EXTRAIT PROPOSÉ:
+---+

Sarkozy a peur
Nicolas Sarkozy est un homme qui aime que l'on croit qu'il travaille beaucoup. Aussi, quand son agenda «officiel» présidentiel apparaît plutôt vide, on peut mesurer l'ampleur de son désarroi. Cette semaine fut exemplaire: deux petits rendez-vous lundi, un voyage en Corse le mardi, un conseil des ministres franco-français et un court rendez-vous avec le prince-héritier du Qatar mercredi; un conseil franco-allemand et un «entretien de travail» avec le ministre des affaires étrangères chinois (y-a-t-il des entretiens «de détente» ?), et, vendredi, Nicolas Sarkozy n'avait qu'un maigre entretien à midi avec les autorités andorranes. A 13 heures, le monarque pouvait partir en week-end jusqu'à lundi matin, où son premier rendez-vous n'avait été calé prudemment qu'à midi... On imagine Franck Louvrier s'échiner à trouver comment «remplir» l'agenda présidentiel.
Pour Sarkozy, cette semaine devait être diplomatique. Comparer les déclarations d'une semaine à l'autre - ne tentez pas l'exercice sur plus d'un mois - est révélateur de son inconstance. A chaque discours, Sarkozy trouve un nouveau sujet p-r-i-o-r-i-t-a-i-r-e. Un psy dirait qu'il a du mal à prioriser. Un observateur étranger dirait qu'il a du mal à se concentrer. Un électeur déçu dirait qu'il n'a plus d'idées.
Lundi, sa rencontre avec le dictateur turkmène Gourbangouly Berdymouhamedov fut peu commentée par les communicants de l'Elysée. Au Turkménistan, ne vous avisez pas de critiquer le président élu à vie. C'est l'une des dictatures les plus fermées du monde, souvent comparée à la Roumanie de Ceaucescu. Culte de la personnalité, enfermements ou disparitions d'opposants, presse muselée, 60% de chômeurs, 25% de pauvres, tout y est. Mais le pays est riche en gaz. Lundi, notre Monarque élyséen a signé 6 contrats avec son homologue turkmène. Human Right Watch appelle cela «la diplomatie silencieuse». La Sarkofrance hurle contre l'Iran ou les talibans Afghans, mais signe ses contrats avec le Turkménistan. Où était passé le Sarkozy qui s'adressait, le soir du 6 mai 2007, «à tous ceux qui sont persécutés par les tyrannies et par les dictatures» ? On le cherche toujours.

+---+

DONNÉES FOURNIES:
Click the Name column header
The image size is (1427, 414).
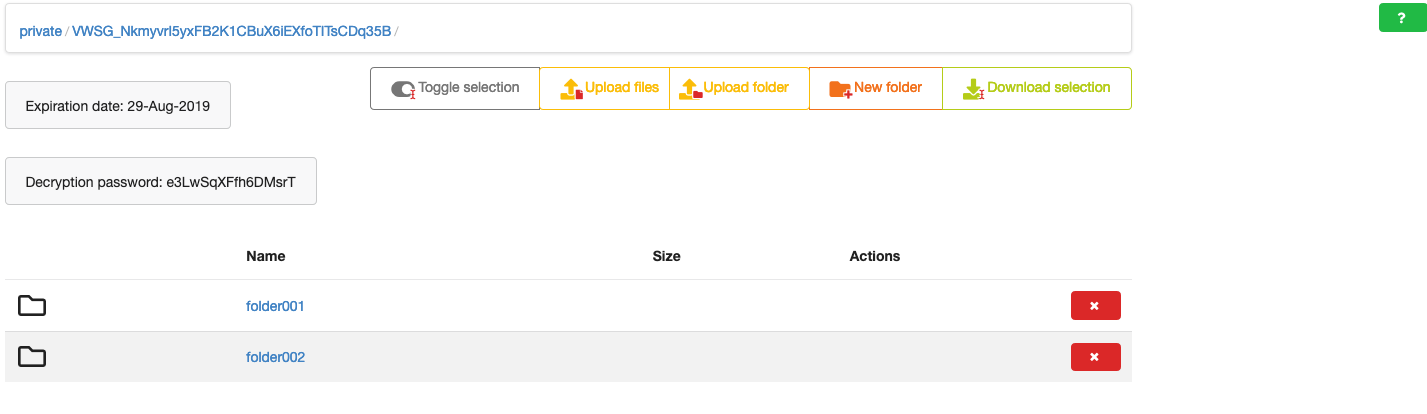266,256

+---+

CONSIGNE: Reproduisez à l'identique tout ce qui va de « Pour Sarkozy, cette » jusqu'à « n'a plus d'idées. » dans l'extrait sur Sarkozy.

CORRIGÉ:
Pour Sarkozy, cette semaine devait être diplomatique. Comparer les déclarations d'une semaine à l'autre - ne tentez pas l'exercice sur plus d'un mois - est révélateur de son inconstance. A chaque discours, Sarkozy trouve un nouveau sujet p-r-i-o-r-i-t-a-i-r-e. Un psy dirait qu'il a du mal à prioriser. Un observateur étranger dirait qu'il a du mal à se concentrer. Un électeur déçu dirait qu'il n'a plus d'idées.